Tower Australia (Tower) managing director Jim Minto warned about the potential impact of increasing market consolidation at the company's annual general meeting in Sydney yesterday.
Minto's comments follow the ACCC's decision to review the bids by AMP and the National Australia Bank to purchase Axa Asia Pacific.
"The transformation of the market to fewer, larger players creates a concern that Australians will lose choice among life insurance providers as well as see a loss of independent companies and innovative solutions," Minto said.
"We will potentially see Australians being offered higher-margin products as a result ... large players with power can create reduced choice and higher prices."
Minto called on the government and the Australian Competition and Consumer Commission to investigate the rising consolidation in the life market.
"We do not believe that this is in the best interests of Australians as consumers," he said.
Meanwhile, Tower's results for 2009 pointed to further growth.
The company reported a 10 per cent increase in underlying profit for the year to $74.5 million and a growth in embedded value of 30 per cent to $1.2 billion.
The board was also able to lift its dividend by 17 per cent.
"Tower continued to perform strongly in 2009 and maintained a strong capital position with low levels of debt," Tower company chairman Rob Thomas said.
"This was an outstanding achievement in a challenging environment."

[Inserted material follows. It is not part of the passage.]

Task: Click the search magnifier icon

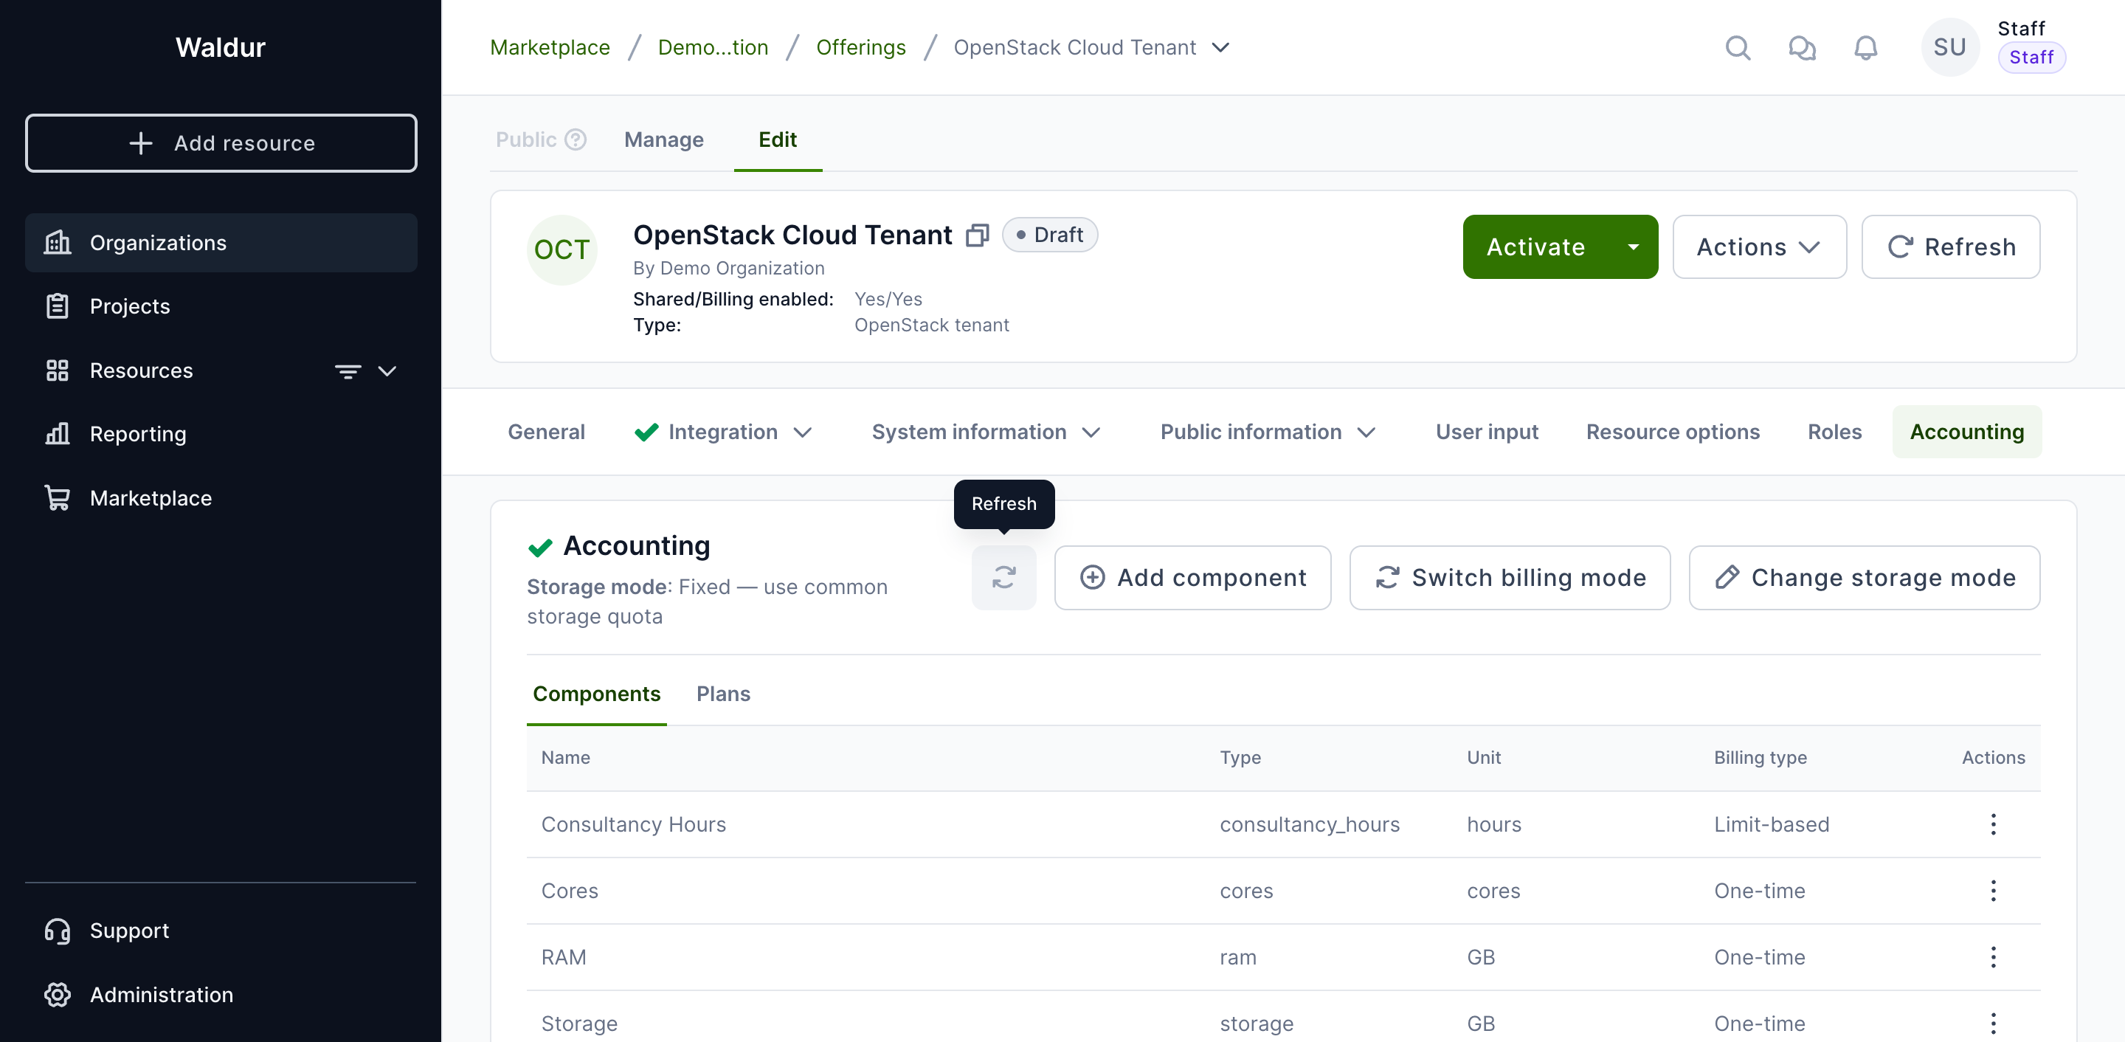Action: 1737,48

Rice Warner actuaries' latest risk projections report supported further growth in the insurance sector.
Over the 15 years to 30 June 2024, the total risk insurance market in annual premium income terms is projected to reach $33,283 million per year, compared with $8,187 million at 30 June 2009.
Minto said it was Tower's broad distribution footprint that helped the insurer grow at or in excess of market rates.